- [Task statement]
Which of the lines in the data mention the string "agent"? List them all.

- [Given data]
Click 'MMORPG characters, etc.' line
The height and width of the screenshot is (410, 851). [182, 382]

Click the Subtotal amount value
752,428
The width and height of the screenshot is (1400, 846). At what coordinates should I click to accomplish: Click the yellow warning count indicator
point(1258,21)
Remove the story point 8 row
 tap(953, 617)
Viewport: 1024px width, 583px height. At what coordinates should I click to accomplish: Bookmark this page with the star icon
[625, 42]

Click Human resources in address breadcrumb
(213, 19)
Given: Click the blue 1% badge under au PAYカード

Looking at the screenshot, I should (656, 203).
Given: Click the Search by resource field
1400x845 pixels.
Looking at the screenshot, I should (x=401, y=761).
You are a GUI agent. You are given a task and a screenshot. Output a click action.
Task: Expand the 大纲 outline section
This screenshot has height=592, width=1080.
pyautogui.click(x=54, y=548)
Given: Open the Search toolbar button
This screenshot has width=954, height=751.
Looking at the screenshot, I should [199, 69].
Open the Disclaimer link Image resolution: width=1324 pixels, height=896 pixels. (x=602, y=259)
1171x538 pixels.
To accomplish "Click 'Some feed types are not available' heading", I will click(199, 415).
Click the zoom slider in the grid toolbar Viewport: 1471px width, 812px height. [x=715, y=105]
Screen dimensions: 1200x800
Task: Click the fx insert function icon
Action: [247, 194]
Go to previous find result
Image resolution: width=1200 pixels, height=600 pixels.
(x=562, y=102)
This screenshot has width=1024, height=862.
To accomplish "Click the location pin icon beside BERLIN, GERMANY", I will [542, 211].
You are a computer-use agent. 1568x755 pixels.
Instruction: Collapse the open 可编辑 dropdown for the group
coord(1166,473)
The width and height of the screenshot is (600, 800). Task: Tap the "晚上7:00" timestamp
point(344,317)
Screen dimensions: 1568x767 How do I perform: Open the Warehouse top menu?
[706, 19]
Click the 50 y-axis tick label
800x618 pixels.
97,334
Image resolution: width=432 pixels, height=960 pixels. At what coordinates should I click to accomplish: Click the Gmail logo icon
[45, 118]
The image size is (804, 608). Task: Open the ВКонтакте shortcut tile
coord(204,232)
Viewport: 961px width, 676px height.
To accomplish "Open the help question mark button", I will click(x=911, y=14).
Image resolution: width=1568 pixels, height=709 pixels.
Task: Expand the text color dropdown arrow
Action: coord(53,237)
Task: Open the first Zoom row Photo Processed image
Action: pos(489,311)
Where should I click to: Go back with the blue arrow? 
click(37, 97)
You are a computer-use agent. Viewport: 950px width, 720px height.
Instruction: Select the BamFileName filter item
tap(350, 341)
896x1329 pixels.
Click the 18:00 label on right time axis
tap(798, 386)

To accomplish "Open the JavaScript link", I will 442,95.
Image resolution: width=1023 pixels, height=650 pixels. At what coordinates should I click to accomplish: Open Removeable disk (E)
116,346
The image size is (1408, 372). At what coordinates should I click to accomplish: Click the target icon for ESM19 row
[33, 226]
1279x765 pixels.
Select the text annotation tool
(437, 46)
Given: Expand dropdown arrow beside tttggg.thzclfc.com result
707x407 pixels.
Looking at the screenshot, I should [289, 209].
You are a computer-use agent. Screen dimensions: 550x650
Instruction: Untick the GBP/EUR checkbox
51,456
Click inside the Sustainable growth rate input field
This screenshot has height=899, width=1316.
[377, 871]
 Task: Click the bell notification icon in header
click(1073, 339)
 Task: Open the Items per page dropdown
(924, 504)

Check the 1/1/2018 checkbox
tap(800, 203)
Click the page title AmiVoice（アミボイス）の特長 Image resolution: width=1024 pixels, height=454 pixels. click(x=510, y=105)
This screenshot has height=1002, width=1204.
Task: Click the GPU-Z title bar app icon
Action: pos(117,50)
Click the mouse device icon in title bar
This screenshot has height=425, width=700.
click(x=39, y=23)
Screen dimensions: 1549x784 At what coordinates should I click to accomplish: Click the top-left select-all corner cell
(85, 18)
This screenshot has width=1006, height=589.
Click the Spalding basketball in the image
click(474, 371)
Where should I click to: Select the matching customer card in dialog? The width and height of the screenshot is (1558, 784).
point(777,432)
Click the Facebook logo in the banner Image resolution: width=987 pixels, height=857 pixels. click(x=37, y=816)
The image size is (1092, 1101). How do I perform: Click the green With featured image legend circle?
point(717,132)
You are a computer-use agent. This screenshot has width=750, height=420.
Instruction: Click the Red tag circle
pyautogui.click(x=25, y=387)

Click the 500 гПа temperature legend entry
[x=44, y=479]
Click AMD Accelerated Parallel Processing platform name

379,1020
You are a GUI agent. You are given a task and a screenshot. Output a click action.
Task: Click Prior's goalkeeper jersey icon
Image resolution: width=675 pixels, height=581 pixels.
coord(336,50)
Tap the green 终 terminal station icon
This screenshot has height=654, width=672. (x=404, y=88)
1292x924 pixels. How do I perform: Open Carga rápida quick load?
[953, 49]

- [Exercise result]
You are a GUI agent. You are given a task and a screenshot. Output a click action.
You are a computer-use agent. 1568x755 pixels.
You are a computer-use agent. Viewport: 950px width, 720px height.
You are a computer-use agent. Screen dimensions: 550x650
You are a computer-use agent. This screenshot has width=750, height=420.
You are a GUI agent. You are given a task and a screenshot. Output a click action.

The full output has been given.